Rewrite the material below, changing every "At what coordinates should I click to accomplish" to "Which point should I click to complete" and leaving everything else untouched.

_Task input_.

*****

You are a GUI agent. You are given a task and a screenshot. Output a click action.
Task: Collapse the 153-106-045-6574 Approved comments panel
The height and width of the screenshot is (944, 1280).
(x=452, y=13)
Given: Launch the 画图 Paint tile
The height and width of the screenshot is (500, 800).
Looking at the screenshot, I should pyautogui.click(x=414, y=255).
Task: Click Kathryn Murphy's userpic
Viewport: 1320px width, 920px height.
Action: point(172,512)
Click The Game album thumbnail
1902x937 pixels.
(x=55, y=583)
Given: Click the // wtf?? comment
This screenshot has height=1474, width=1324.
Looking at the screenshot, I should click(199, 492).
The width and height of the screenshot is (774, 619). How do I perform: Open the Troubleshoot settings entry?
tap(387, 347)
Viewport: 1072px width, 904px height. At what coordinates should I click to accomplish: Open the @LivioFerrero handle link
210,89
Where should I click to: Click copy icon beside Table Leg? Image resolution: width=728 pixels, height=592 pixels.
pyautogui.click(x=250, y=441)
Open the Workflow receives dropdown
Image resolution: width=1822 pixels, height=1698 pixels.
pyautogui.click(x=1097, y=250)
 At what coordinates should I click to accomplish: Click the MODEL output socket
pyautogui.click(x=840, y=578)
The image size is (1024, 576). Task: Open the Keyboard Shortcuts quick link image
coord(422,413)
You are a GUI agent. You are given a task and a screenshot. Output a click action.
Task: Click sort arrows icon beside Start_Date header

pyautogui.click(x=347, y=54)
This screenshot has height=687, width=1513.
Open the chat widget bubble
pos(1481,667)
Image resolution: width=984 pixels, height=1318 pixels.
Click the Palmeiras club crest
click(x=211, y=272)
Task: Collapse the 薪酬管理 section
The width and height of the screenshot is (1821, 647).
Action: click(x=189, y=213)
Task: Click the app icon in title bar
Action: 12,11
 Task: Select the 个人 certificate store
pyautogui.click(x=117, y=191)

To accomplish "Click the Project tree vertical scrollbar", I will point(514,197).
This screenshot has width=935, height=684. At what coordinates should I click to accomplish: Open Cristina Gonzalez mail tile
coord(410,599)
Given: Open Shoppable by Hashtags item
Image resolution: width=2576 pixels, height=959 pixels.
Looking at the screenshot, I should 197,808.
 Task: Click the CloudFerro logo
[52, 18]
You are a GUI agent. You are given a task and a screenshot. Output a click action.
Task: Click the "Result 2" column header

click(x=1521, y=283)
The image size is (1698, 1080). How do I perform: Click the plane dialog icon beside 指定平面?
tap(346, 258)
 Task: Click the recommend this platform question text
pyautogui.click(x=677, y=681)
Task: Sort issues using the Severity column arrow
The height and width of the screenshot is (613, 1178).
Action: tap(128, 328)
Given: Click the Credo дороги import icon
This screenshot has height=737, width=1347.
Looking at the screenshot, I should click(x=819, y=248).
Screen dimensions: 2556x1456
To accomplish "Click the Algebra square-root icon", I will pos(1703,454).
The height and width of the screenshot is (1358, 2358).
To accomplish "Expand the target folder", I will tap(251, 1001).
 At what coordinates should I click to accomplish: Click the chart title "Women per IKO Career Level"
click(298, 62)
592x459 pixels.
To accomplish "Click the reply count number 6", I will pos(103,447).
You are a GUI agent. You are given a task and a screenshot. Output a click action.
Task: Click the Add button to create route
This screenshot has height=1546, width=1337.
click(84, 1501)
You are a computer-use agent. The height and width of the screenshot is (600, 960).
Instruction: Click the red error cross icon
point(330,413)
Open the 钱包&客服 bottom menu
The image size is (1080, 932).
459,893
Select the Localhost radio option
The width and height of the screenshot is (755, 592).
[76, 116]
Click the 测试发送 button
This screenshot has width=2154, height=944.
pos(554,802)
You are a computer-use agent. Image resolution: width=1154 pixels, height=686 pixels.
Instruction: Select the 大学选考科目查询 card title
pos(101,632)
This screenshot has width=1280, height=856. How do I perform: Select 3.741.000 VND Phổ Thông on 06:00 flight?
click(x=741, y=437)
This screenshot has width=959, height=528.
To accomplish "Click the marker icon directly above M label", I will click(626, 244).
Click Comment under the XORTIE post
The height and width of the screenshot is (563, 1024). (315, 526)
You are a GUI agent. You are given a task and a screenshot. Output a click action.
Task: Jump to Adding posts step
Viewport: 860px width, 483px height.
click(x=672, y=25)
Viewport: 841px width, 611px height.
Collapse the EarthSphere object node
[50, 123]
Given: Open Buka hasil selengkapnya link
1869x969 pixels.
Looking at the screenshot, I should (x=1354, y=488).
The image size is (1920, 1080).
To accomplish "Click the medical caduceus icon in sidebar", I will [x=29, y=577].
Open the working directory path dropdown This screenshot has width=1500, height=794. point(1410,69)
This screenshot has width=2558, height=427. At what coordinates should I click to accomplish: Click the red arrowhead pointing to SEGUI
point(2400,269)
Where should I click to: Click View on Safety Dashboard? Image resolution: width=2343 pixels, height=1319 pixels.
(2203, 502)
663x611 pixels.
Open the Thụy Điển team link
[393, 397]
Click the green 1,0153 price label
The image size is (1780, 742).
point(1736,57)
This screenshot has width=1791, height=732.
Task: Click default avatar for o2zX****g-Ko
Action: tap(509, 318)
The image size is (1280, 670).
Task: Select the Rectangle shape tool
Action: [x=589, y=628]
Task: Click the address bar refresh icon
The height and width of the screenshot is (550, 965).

*****

_The result_.
You are a GUI agent. You are given a task and a screenshot. Output a click action.
Task: Collapse the 153-106-045-6574 Approved comments panel
The height and width of the screenshot is (944, 1280).
(x=452, y=13)
Given: Launch the 画图 Paint tile
The height and width of the screenshot is (500, 800).
Looking at the screenshot, I should pyautogui.click(x=414, y=255).
Task: Click Kathryn Murphy's userpic
Viewport: 1320px width, 920px height.
Action: point(172,512)
Click The Game album thumbnail
1902x937 pixels.
(x=55, y=583)
Given: Click the // wtf?? comment
This screenshot has height=1474, width=1324.
Looking at the screenshot, I should click(199, 492).
The width and height of the screenshot is (774, 619). How do I perform: Open the Troubleshoot settings entry?
tap(387, 347)
Viewport: 1072px width, 904px height. Which point should I click to complete: Open the @LivioFerrero handle link
210,89
Where should I click to: Click copy icon beside Table Leg? Image resolution: width=728 pixels, height=592 pixels.
pyautogui.click(x=250, y=441)
Open the Workflow receives dropdown
Image resolution: width=1822 pixels, height=1698 pixels.
pyautogui.click(x=1097, y=250)
 Which point should I click to complete: Click the MODEL output socket
pyautogui.click(x=840, y=578)
The image size is (1024, 576). Task: Open the Keyboard Shortcuts quick link image
coord(422,413)
You are a GUI agent. You are given a task and a screenshot. Output a click action.
Task: Click sort arrows icon beside Start_Date header

pyautogui.click(x=347, y=54)
This screenshot has height=687, width=1513.
Open the chat widget bubble
pos(1481,667)
Image resolution: width=984 pixels, height=1318 pixels.
Click the Palmeiras club crest
click(x=211, y=272)
Task: Collapse the 薪酬管理 section
The width and height of the screenshot is (1821, 647).
Action: click(x=189, y=213)
Task: Click the app icon in title bar
Action: 12,11
 Task: Select the 个人 certificate store
pyautogui.click(x=117, y=191)

To accomplish "Click the Project tree vertical scrollbar", I will point(514,197).
This screenshot has width=935, height=684. Which point should I click to complete: Open Cristina Gonzalez mail tile
coord(410,599)
Given: Open Shoppable by Hashtags item
Image resolution: width=2576 pixels, height=959 pixels.
Looking at the screenshot, I should 197,808.
 Task: Click the CloudFerro logo
[52, 18]
You are a GUI agent. You are given a task and a screenshot. Output a click action.
Task: Click the "Result 2" column header

click(x=1521, y=283)
The image size is (1698, 1080). How do I perform: Click the plane dialog icon beside 指定平面?
tap(346, 258)
 Task: Click the recommend this platform question text
pyautogui.click(x=677, y=681)
Task: Sort issues using the Severity column arrow
The height and width of the screenshot is (613, 1178).
Action: tap(128, 328)
Given: Click the Credo дороги import icon
This screenshot has height=737, width=1347.
Looking at the screenshot, I should click(x=819, y=248).
Screen dimensions: 2556x1456
To accomplish "Click the Algebra square-root icon", I will pos(1703,454).
The height and width of the screenshot is (1358, 2358).
To accomplish "Expand the target folder", I will tap(251, 1001).
 Which point should I click to complete: Click the chart title "Women per IKO Career Level"
click(298, 62)
592x459 pixels.
To accomplish "Click the reply count number 6", I will pos(103,447).
You are a GUI agent. You are given a task and a screenshot. Output a click action.
Task: Click the Add button to create route
This screenshot has height=1546, width=1337.
click(84, 1501)
You are a computer-use agent. The height and width of the screenshot is (600, 960).
Instruction: Click the red error cross icon
point(330,413)
Open the 钱包&客服 bottom menu
The image size is (1080, 932).
459,893
Select the Localhost radio option
The width and height of the screenshot is (755, 592).
[76, 116]
Click the 测试发送 button
This screenshot has width=2154, height=944.
pos(554,802)
You are a computer-use agent. Image resolution: width=1154 pixels, height=686 pixels.
Instruction: Select the 大学选考科目查询 card title
pos(101,632)
This screenshot has width=1280, height=856. How do I perform: Select 3.741.000 VND Phổ Thông on 06:00 flight?
click(x=741, y=437)
This screenshot has width=959, height=528.
To accomplish "Click the marker icon directly above M label", I will click(626, 244).
Click Comment under the XORTIE post
The height and width of the screenshot is (563, 1024). (315, 526)
You are a GUI agent. You are given a task and a screenshot. Output a click action.
Task: Jump to Adding posts step
Viewport: 860px width, 483px height.
click(x=672, y=25)
Viewport: 841px width, 611px height.
Collapse the EarthSphere object node
[50, 123]
Given: Open Buka hasil selengkapnya link
1869x969 pixels.
Looking at the screenshot, I should (x=1354, y=488).
The image size is (1920, 1080).
To accomplish "Click the medical caduceus icon in sidebar", I will [x=29, y=577].
Open the working directory path dropdown This screenshot has width=1500, height=794. point(1410,69)
This screenshot has width=2558, height=427. Which point should I click to complete: Click the red arrowhead pointing to SEGUI
point(2400,269)
Where should I click to: Click View on Safety Dashboard? Image resolution: width=2343 pixels, height=1319 pixels.
(2203, 502)
663x611 pixels.
Open the Thụy Điển team link
[393, 397]
Click the green 1,0153 price label
The image size is (1780, 742).
point(1736,57)
This screenshot has width=1791, height=732.
Task: Click default avatar for o2zX****g-Ko
Action: tap(509, 318)
The image size is (1280, 670).
Task: Select the Rectangle shape tool
Action: [x=589, y=628]
Task: Click the address bar refresh icon
The height and width of the screenshot is (550, 965).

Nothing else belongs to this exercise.